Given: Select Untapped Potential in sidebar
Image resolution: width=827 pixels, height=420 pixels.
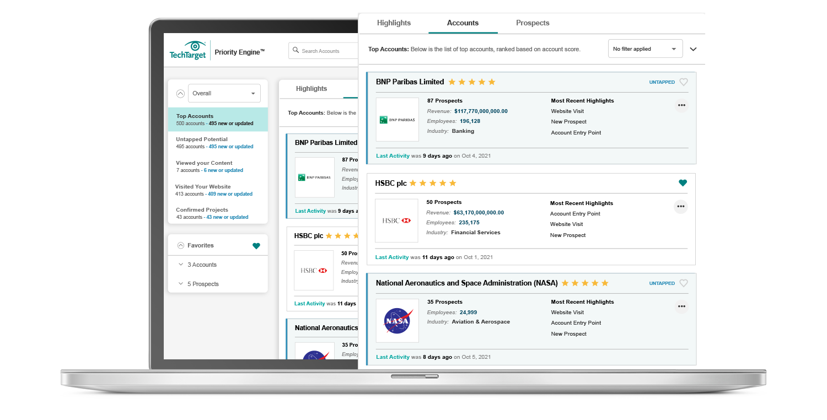Looking at the screenshot, I should click(x=202, y=139).
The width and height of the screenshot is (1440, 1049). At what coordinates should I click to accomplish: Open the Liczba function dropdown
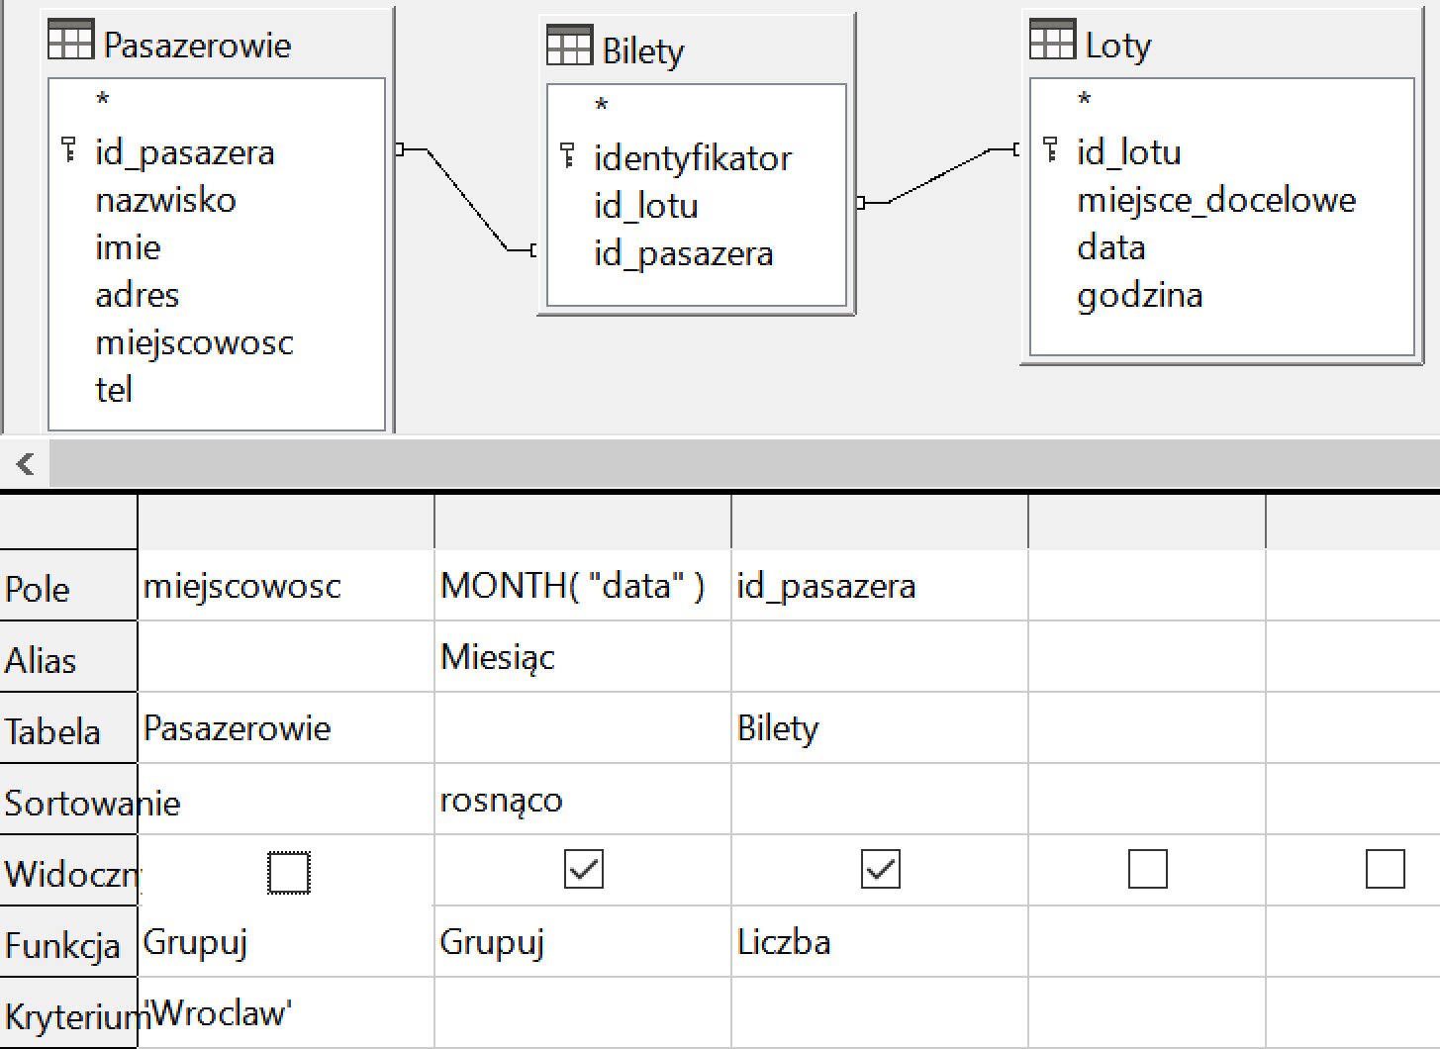point(879,942)
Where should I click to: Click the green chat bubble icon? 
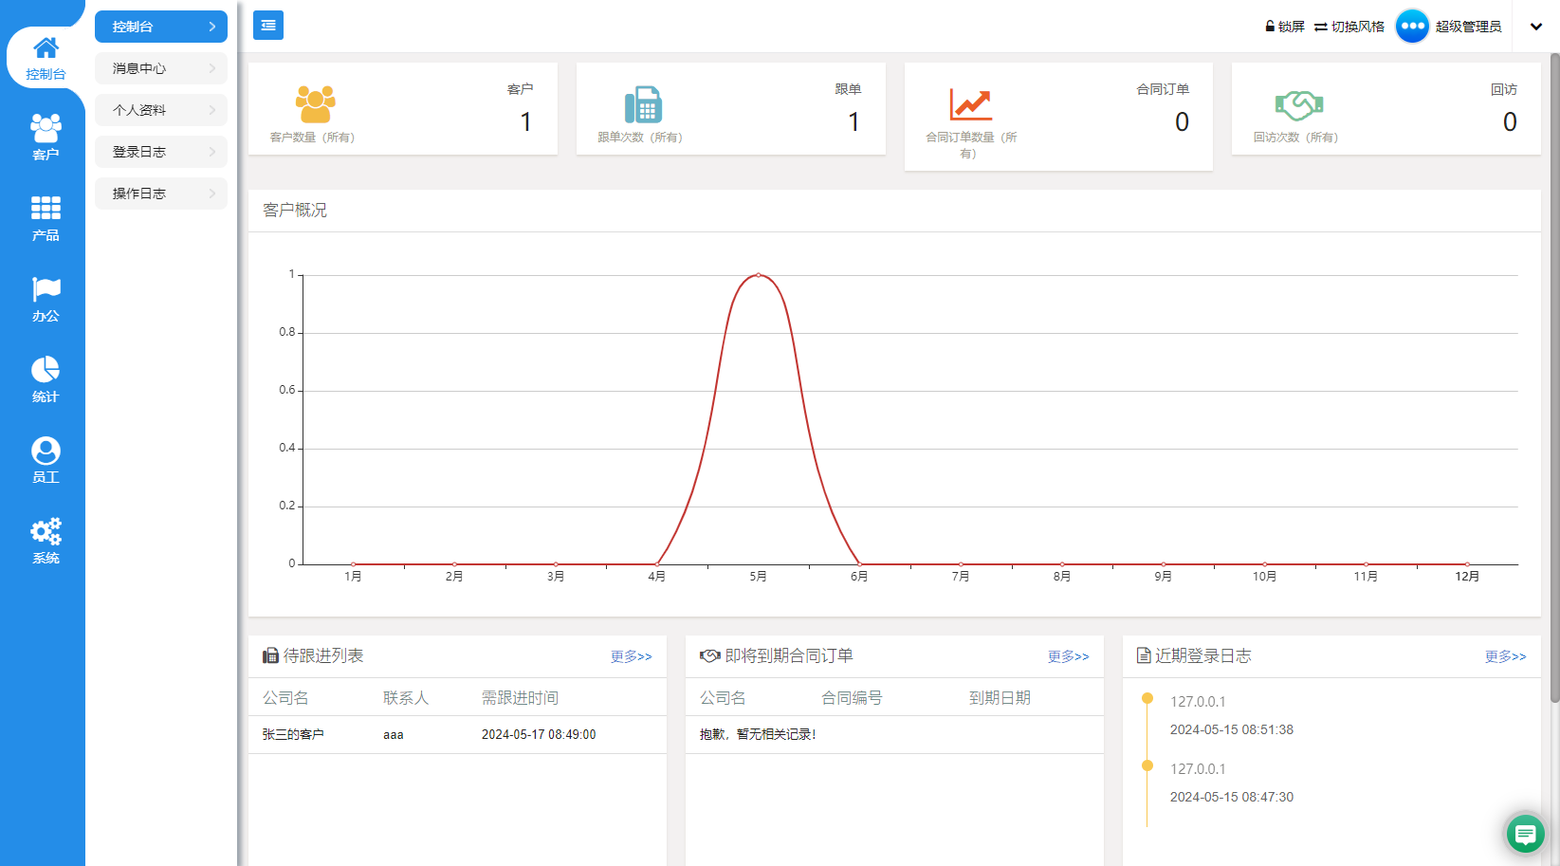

------------------------------------------------------------------------

→ **What you need to do**:
Rewrite all the lines above, replacing "dropdown" with "drop-down menu" and keeping every other word unchanged. Leave the pictures out of your answer.

→ **Solution for this exercise**:
Given: Select Untapped Potential in sidebar
Image resolution: width=827 pixels, height=420 pixels.
Looking at the screenshot, I should click(x=202, y=139).
The width and height of the screenshot is (1440, 1049). At what coordinates should I click to accomplish: Open the Liczba function drop-down menu
point(879,942)
Where should I click to: Click the green chat bubble icon? 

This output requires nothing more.